--- Start of Stored rows ---

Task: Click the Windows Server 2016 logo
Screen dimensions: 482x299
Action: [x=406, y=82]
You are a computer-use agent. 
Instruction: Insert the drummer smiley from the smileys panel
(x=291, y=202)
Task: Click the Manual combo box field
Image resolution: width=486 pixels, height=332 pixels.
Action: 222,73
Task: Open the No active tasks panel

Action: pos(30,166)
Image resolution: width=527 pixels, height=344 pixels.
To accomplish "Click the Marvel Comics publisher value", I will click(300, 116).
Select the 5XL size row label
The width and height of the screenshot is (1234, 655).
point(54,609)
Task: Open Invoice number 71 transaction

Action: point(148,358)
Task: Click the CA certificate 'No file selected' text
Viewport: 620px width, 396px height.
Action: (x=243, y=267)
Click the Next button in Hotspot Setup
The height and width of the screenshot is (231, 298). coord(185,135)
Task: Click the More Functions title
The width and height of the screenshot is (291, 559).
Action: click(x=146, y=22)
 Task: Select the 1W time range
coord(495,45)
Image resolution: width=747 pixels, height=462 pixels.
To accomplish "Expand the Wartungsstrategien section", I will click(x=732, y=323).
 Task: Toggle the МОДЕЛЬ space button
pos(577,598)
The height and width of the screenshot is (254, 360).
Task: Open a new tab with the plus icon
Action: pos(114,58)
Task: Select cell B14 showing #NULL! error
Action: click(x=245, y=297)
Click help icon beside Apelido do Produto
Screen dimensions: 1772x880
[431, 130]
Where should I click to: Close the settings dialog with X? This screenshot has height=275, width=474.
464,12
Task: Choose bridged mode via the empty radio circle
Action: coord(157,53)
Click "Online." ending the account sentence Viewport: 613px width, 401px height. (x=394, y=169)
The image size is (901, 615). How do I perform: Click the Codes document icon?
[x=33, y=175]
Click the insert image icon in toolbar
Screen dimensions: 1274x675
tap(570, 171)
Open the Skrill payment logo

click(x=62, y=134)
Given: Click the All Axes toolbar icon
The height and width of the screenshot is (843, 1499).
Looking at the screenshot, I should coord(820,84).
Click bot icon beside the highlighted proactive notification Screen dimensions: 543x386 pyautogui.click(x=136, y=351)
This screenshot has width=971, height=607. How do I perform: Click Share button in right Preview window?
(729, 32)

--- End of Stored rows ---

--- Task to complete ---
Lay out every line of the items above as a Markdown table with the columns Row and Text, numbering the rows and skipping blank lines.

--- Expected answer ---
| Row | Text |
|---|---|
| 1 | Task: Click the Windows Server 2016 logo |
| 2 | Screen dimensions: 482x299 |
| 3 | Action: [x=406, y=82] |
| 4 | You are a computer-use agent.  |
| 5 | Instruction: Insert the drummer smiley from the smileys panel |
| 6 | (x=291, y=202) |
| 7 | Task: Click the Manual combo box field |
| 8 | Image resolution: width=486 pixels, height=332 pixels. |
| 9 | Action: 222,73 |
| 10 | Task: Open the No active tasks panel |
| 11 | Action: pos(30,166) |
| 12 | Image resolution: width=527 pixels, height=344 pixels. |
| 13 | To accomplish "Click the Marvel Comics publisher value", I will click(300, 116). |
| 14 | Select the 5XL size row label |
| 15 | The width and height of the screenshot is (1234, 655). |
| 16 | point(54,609) |
| 17 | Task: Open Invoice number 71 transaction |
| 18 | Action: point(148,358) |
| 19 | Task: Click the CA certificate 'No file selected' text |
| 20 | Viewport: 620px width, 396px height. |
| 21 | Action: (x=243, y=267) |
| 22 | Click the Next button in Hotspot Setup |
| 23 | The height and width of the screenshot is (231, 298). coord(185,135) |
| 24 | Task: Click the More Functions title |
| 25 | The width and height of the screenshot is (291, 559). |
| 26 | Action: click(x=146, y=22) |
| 27 |  Task: Select the 1W time range |
| 28 | coord(495,45) |
| 29 | Image resolution: width=747 pixels, height=462 pixels. |
| 30 | To accomplish "Expand the Wartungsstrategien section", I will click(x=732, y=323). |
| 31 |  Task: Toggle the МОДЕЛЬ space button |
| 32 | pos(577,598) |
| 33 | The height and width of the screenshot is (254, 360). |
| 34 | Task: Open a new tab with the plus icon |
| 35 | Action: pos(114,58) |
| 36 | Task: Select cell B14 showing #NULL! error |
| 37 | Action: click(x=245, y=297) |
| 38 | Click help icon beside Apelido do Produto |
| 39 | Screen dimensions: 1772x880 |
| 40 | [431, 130] |
| 41 | Where should I click to: Close the settings dialog with X? This screenshot has height=275, width=474. |
| 42 | 464,12 |
| 43 | Task: Choose bridged mode via the empty radio circle |
| 44 | Action: coord(157,53) |
| 45 | Click "Online." ending the account sentence Viewport: 613px width, 401px height. (x=394, y=169) |
| 46 | The image size is (901, 615). How do I perform: Click the Codes document icon? |
| 47 | [x=33, y=175] |
| 48 | Click the insert image icon in toolbar |
| 49 | Screen dimensions: 1274x675 |
| 50 | tap(570, 171) |
| 51 | Open the Skrill payment logo |
| 52 | click(x=62, y=134) |
| 53 | Given: Click the All Axes toolbar icon |
| 54 | The height and width of the screenshot is (843, 1499). |
| 55 | Looking at the screenshot, I should coord(820,84). |
| 56 | Click bot icon beside the highlighted proactive notification Screen dimensions: 543x386 pyautogui.click(x=136, y=351) |
| 57 | This screenshot has width=971, height=607. How do I perform: Click Share button in right Preview window? |
| 58 | (729, 32) |